= Document excerpt =
-=-=-=-=-
Rather than simply relaunching Beauty Counter, Greg chose to start fresh with a new brand called Counter, preserving the original double-meaning of going 'counter' to industry norms. The new company uses affiliate sales partners who earn commissions on their own sales but cannot build teams, sells primarily through e-commerce and social platforms like TikTok and Instagram, and plans to reopen a physical store on Nantucket. Greg's core mission remains advocating for a meaningful regulatory standard for 'clean beauty,' which she argues is currently an unregulated and largely meaningless marketing term.
Key Insights
- Greg argues that the dot-com bust forced her to sell The Wedding List to Martha Stewart prematurely — a cautionary tale about growth-at-all-costs strategies funded by venture capital that leave founders dangerously over-extended when markets turn.
- Greg claims that working for Martha Stewart taught her that a fear-based leadership culture, while producing excellence, was not the kind of leader she wanted to become — and that Martha's perfectionism came at the cost of accountability.
-=-=-=-=-
= Material provided =
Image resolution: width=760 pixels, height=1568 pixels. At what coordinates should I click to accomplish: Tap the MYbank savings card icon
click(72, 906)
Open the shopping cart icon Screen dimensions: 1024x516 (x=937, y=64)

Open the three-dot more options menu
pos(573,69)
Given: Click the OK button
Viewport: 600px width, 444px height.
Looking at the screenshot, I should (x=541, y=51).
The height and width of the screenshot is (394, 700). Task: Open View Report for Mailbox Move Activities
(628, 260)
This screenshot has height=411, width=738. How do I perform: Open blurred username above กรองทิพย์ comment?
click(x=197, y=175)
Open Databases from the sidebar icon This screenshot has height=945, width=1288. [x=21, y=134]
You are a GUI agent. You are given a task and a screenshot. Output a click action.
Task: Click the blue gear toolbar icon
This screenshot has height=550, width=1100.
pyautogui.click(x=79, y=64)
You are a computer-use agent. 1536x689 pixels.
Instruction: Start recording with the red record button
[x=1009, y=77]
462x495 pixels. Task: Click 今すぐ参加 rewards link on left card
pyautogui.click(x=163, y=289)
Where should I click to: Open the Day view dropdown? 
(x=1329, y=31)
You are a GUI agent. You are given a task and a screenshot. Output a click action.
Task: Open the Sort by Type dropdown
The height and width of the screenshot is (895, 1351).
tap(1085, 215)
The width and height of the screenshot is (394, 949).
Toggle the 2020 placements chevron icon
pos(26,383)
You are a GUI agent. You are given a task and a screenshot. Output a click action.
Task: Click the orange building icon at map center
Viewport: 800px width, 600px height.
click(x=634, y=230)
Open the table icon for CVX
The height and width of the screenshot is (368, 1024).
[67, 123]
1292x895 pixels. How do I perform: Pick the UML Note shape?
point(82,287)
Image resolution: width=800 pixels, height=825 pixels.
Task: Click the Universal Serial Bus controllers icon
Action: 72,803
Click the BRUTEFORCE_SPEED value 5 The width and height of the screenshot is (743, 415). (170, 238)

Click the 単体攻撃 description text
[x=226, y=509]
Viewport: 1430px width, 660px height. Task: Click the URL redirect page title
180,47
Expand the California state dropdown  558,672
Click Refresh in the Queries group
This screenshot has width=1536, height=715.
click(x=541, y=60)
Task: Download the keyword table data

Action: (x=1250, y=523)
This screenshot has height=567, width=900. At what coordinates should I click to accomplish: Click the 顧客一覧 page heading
-=-=-=-=-
= Assigned task 1 =
Answer these questions about the Counter summary:
(a) Where does Counter plan to reopen a physical store?
(b) What can Counter's affiliate sales partners not do?
(c) To whom did Greg sell The Wedding List?
= Assigned task 2 =
Reproduce the Counter summary word for word, starting at the words "Key Insights" and stopping after "when markets turn.".

= Answer area 1 =
(a) On Nantucket.
(b) They cannot build teams.
(c) Martha Stewart.

= Answer area 2 =
Key Insights
- Greg argues that the dot-com bust forced her to sell The Wedding List to Martha Stewart prematurely — a cautionary tale about growth-at-all-costs strategies funded by venture capital that leave founders dangerously over-extended when markets turn.